Inspect the container logs for errors with the command sudo docker compose logs --tail 100 --timestamps.

Expected Errors During Frigate Startup

[error] 177#177: *1 connect() failed (111: Connection refused) while connecting to upstream, client: 127.0.0.1, server: , request: "GET /api/version HTTP/1.1", subrequest: "/auth", upstream: "http://127.0.0.1:5001/auth", host: "127.0.0.1:5000"

[error] 177#177: *1 auth request unexpected status: 502 while sending to client, client: 127.0.0.1, server: , request: "GET /api/version HTTP/1.1", host: "127.0.0.1:5000"
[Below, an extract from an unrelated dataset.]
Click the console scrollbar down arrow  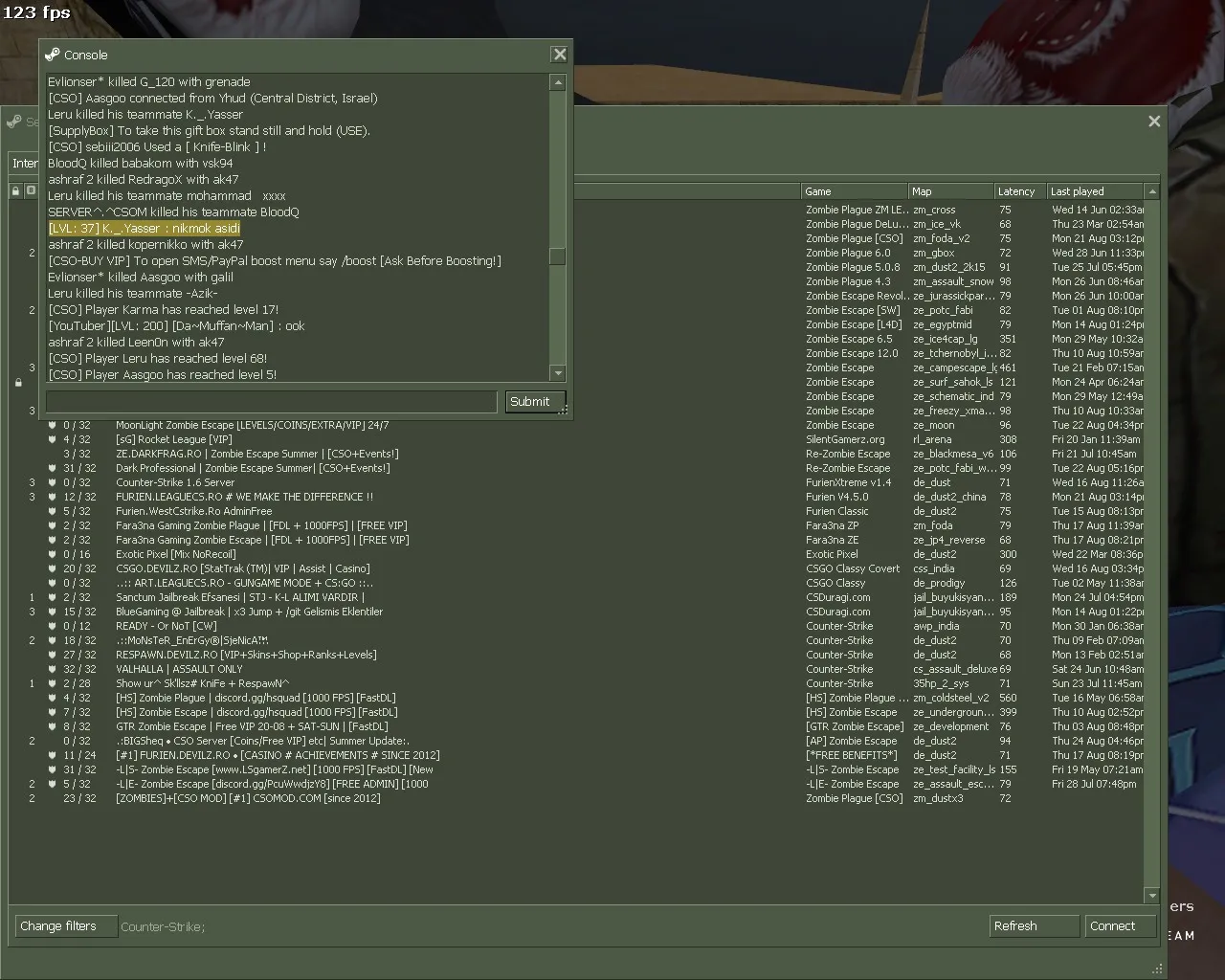[x=558, y=373]
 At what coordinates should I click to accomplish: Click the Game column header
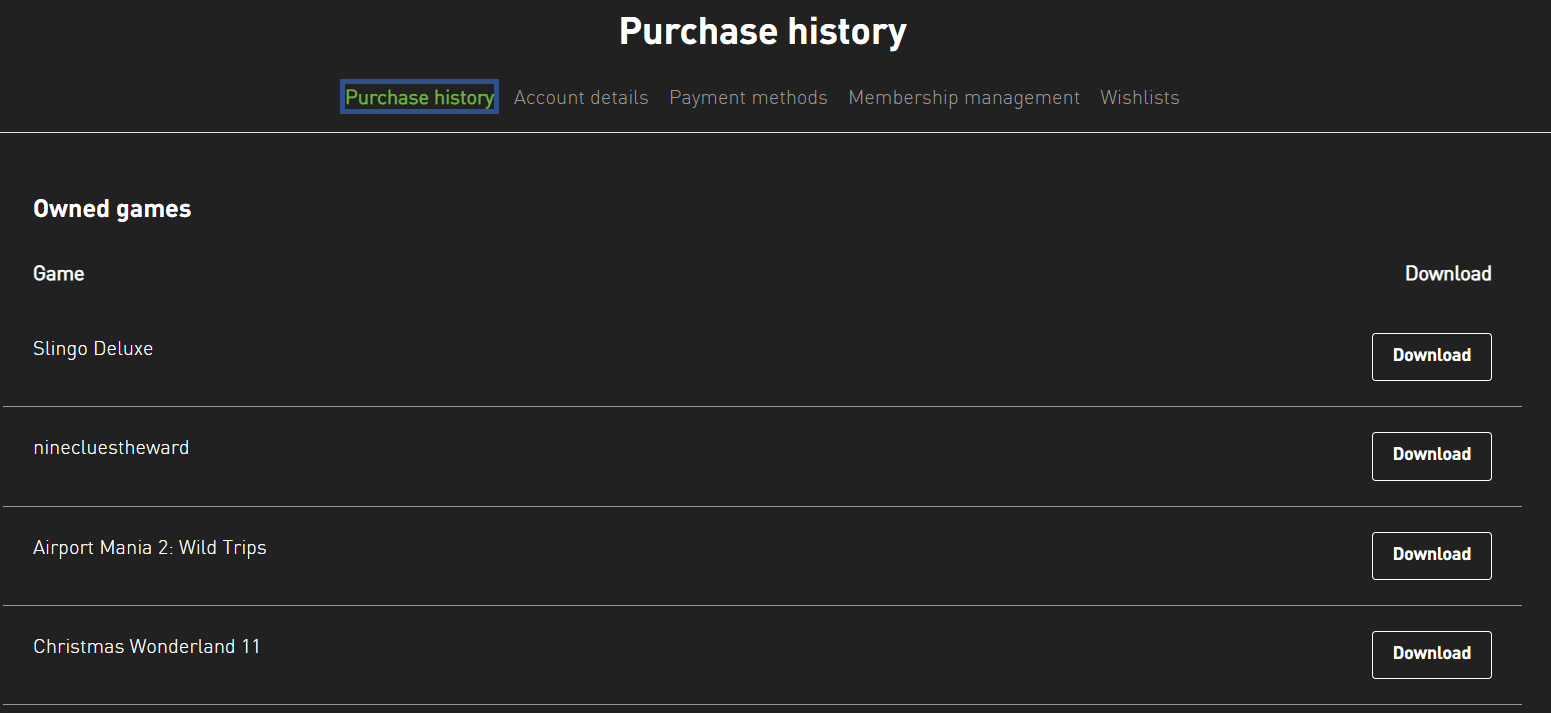tap(59, 274)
Log Messages When Startup is Successful

INFO: Attempting to load TPU as usb
INFO: TPU found
INFO: Camera processor started for CAM_NAME
INFO: Capture process started for CAM_NAME
INFO: FastAPI started

Let’s Encrypt Certificate for Frigate via Caddy

Caddyfile

Add the following to Caddyfile (details):

nvr.{$MY_DOMAIN} {
	import auth
	reverse_proxy nvr-int.{$MY_DOMAIN}:8971
	tls {
		dns cloudflare {env.CLOUDFLARE_API_TOKEN}
	}
}

Note: the definition of the auth snippet can be found here.

DNS A Records

Add the following A records to your DNS domain (details):

nvr.home.yourdomain.com 192.168.0.4     # replace with your Docker host's IP address

Try to resolve the name on a machine in your network (e.g., nslookup nvr.home.yourdomain.com).

Reload Caddy’s Configuration

Instruct Caddy to reload its configuration by running:

docker exec -w /etc/caddy caddy caddy reload

You should now be able to access Frigate at https://nvr.home.yourdomain.com without getting a certificate warning from your browser.
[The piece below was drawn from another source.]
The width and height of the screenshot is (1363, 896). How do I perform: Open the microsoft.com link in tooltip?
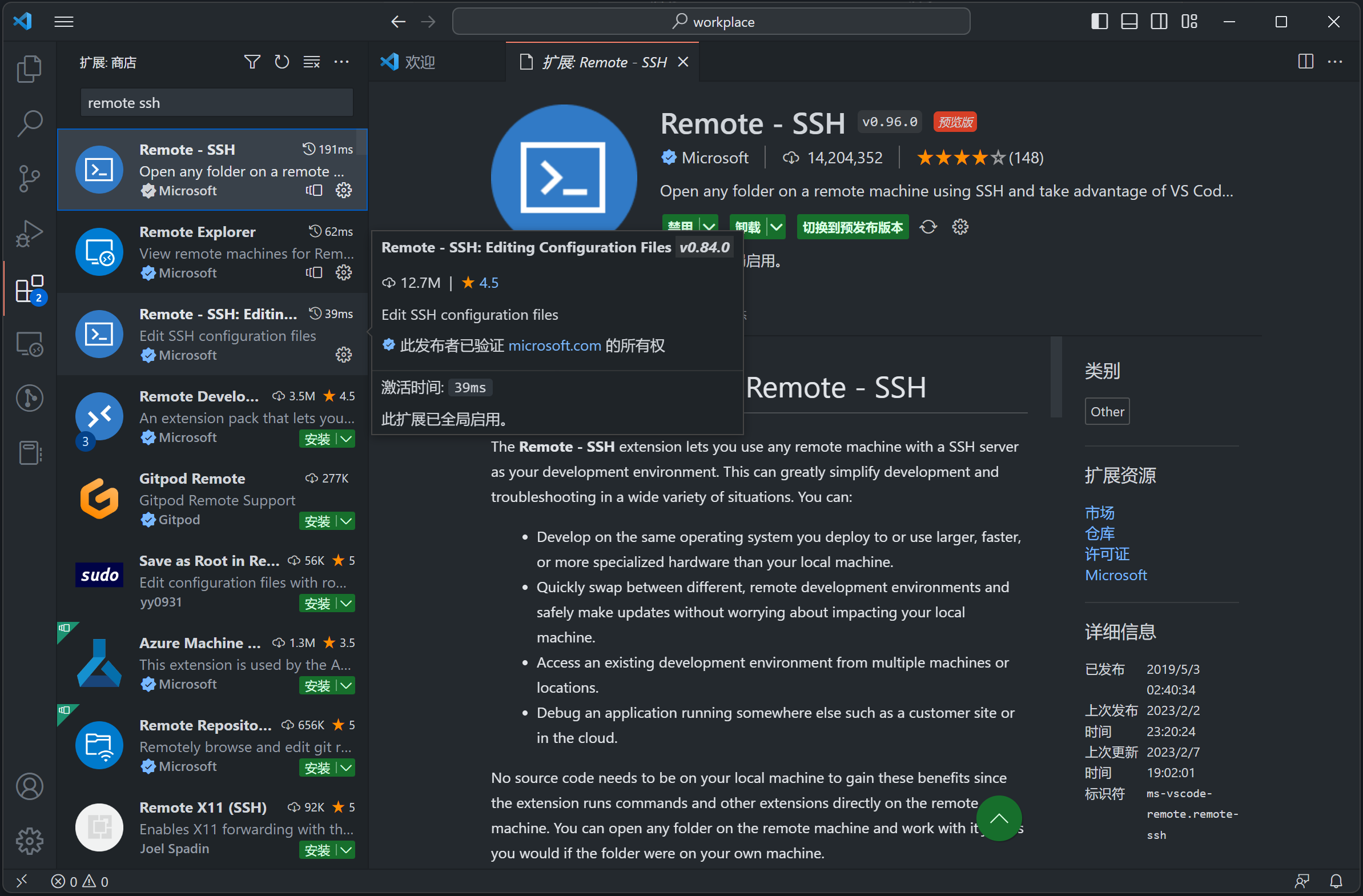554,345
Frigate: Verification & Initial Configuration

Verifying Your Installation from the Web UI

If you configured your cameras correctly, you should see a thumbnail live view of each camera feed on the homepage.

Verify that the UI shows System is healthy in the lower-right corner.
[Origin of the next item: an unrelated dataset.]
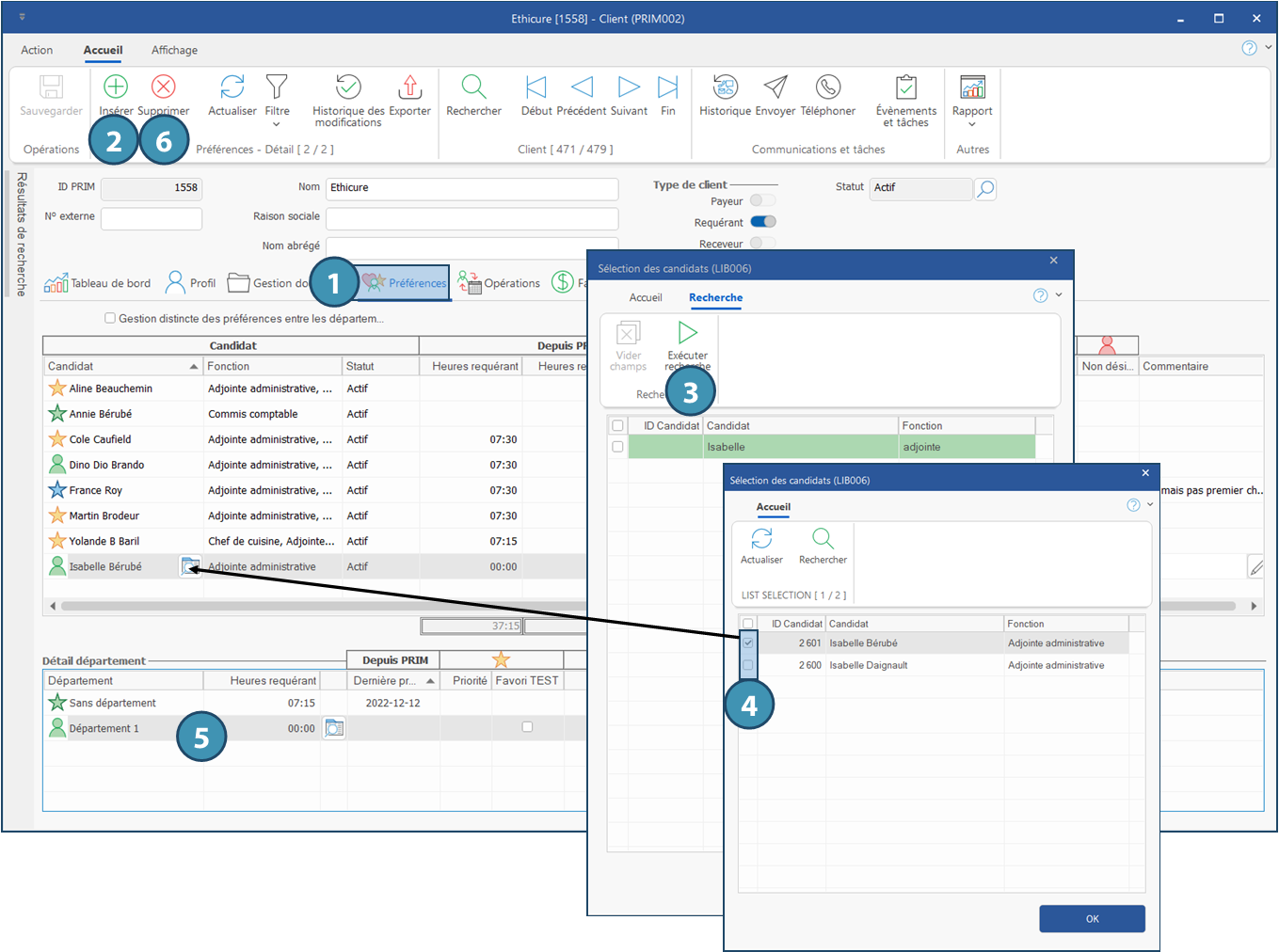
Task: Check Gestion distincte des préférences checkbox
Action: coord(110,318)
Navigate the Settings > System logs. There should be no errors and only the following warning: Did not detect hwaccel, using a GPU for accelerated video decoding is highly recommended. Currently, there doesn’t seem to be hardware acceleration for the GPU of the Raspberry Pi 5 (docs).

Frigate CPU & RAM Utilization

Navigate to Settings > System metrics and inspect all three tabs (General, Storage, Cameras). Frigate provides nicely detailed performance metrics.

In my setup with two video streams, Frigate uses the following system resources on average:

• Raspberry load average: 0.3 (as measured by htop)
• Raspberry CPU: 6-8% (as measured by Frigate)
• Raspberry memory: 1.6 GB (as measured by htop)
• Coral CPU: 0-5% (as measured by Frigate)
• Coral memory: 3.5% (as measured by Frigate)

Initial Configuration

UI Settings

Navigate to Settings > Configuration > Settings > UI Settings and configure the following:

• Recordings Viewer > Default Playback Rate: 2x
• Calendar > First weekday: Monday

Masks and Zones

You may want to define detection masks (also called zones). This prevents Frigate from recording when someone walks on the street, for example.

To define masks, navigate to Settings > Configuration > Settings > Masks/Zones and create a zone.

Switch over to the Camera Settings tab and enable the alerts and detections for the zone you created:

• Alerts: enabled (All person, car objects detected in ZONE on CAM will be shown as Alerts)
• Detections:
  • Limit detections to specific zones: enabled (All objects not classified as Alerts that are detected in ZONE on CAM will be shown as Detections.)

Backup

OS & App Configuration

I’m using my Linux config file backup script to back up OS and Frigate config changes to a private GitHub repository. The following is the contents of my backup_src.txt file:

/backup/.ssh
/backup/config/backup_src.txt
/etc/**/*.conf
/etc/ssh/sshd_config
/data/docker/frigate/config/config.yml
/data/docker/frigate/docker-compose.yml

Camera Recordings

It makes a lot of sense to synchronize Frigate’s recordings to a cloud storage service for safekeeping in case a burglar finds the NVR. Ideally, Frigate would have built-in functionality for cloud backup. Until that is the case, we can build it ourselves. See this article for a complete solution.

Changelog

2025-05-31

• Added the sections Persistent Logging (Optional) and Hardware and Software Watchdog.